In early sobriety Bill only wanted his court slip signed, but a French old-timer named Ronnie gave him the "buy a fifth of Jack Daniels and drink one shot a day" test that cracked his denial — Bill knew he could never stop at one. At the World AA Convention in New Orleans, sitting alone in the top row of the Superdome ready to walk out and get drunk on five dollars, he threw open the door and his sponsor was standing right there among 50,000 people. His sponsor Mike taught him the tenth-step shortcut to the fourth step — four sheets of paper for selfishness, dishonesty, resentment, and fear, plus three for sex, security, and society — and Bill discovered that all his resentments and relationship failures fell into the same repeating patterns.
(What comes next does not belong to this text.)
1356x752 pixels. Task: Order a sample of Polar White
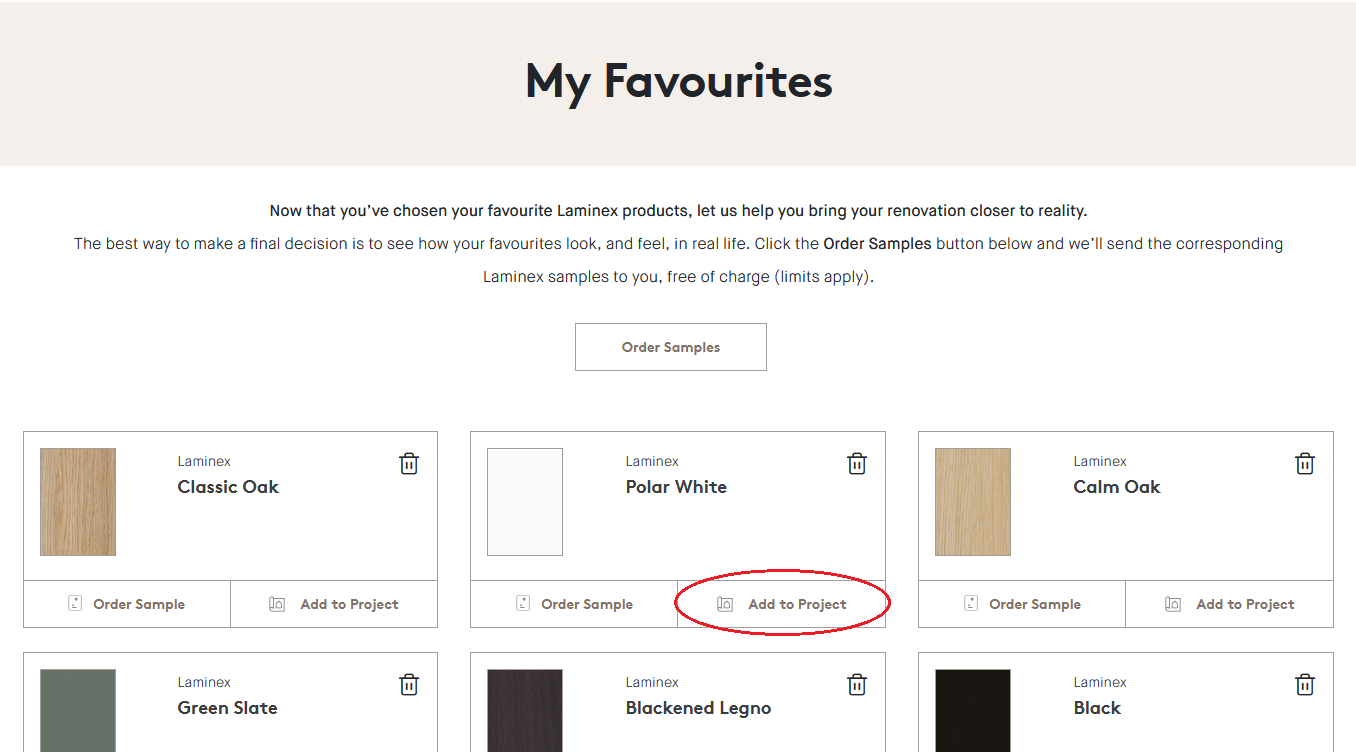tap(574, 603)
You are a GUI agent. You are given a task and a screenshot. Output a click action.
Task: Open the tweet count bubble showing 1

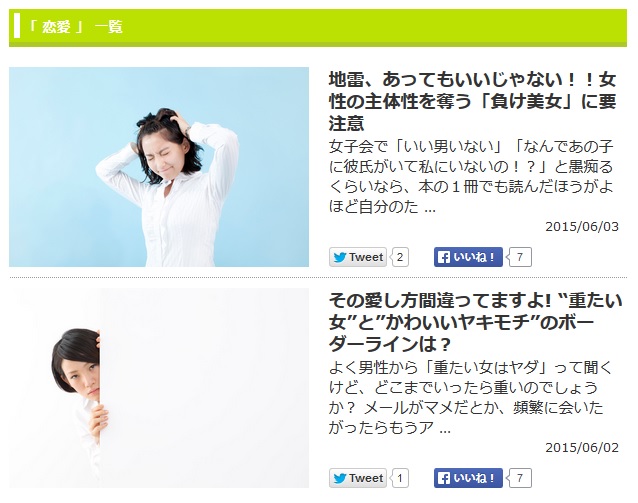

His deepest insight was that his lifelong anger was really fear dressed up as something socially acceptable for a man, and that self-centered fear remains the root of his problem 45 years later.

Bill describes his daily maintenance today — gym four days a week, meetings two or three, three pages of the Big Book every day, ten minutes of quiet meditation, and a simple prayer for strength and guidance. He credits these habits with a life that includes 30 years of marriage, three children, no arrests, and a circle of friends from early sobriety who are all still sober. He closes with the story of his father, who had four years of sobriety then never drew another sober breath, telling Bill on his deathbed he was "just not ready yet" — and a man he took from detox to a meeting on Thanksgiving who was dead on the train tracks two weeks later.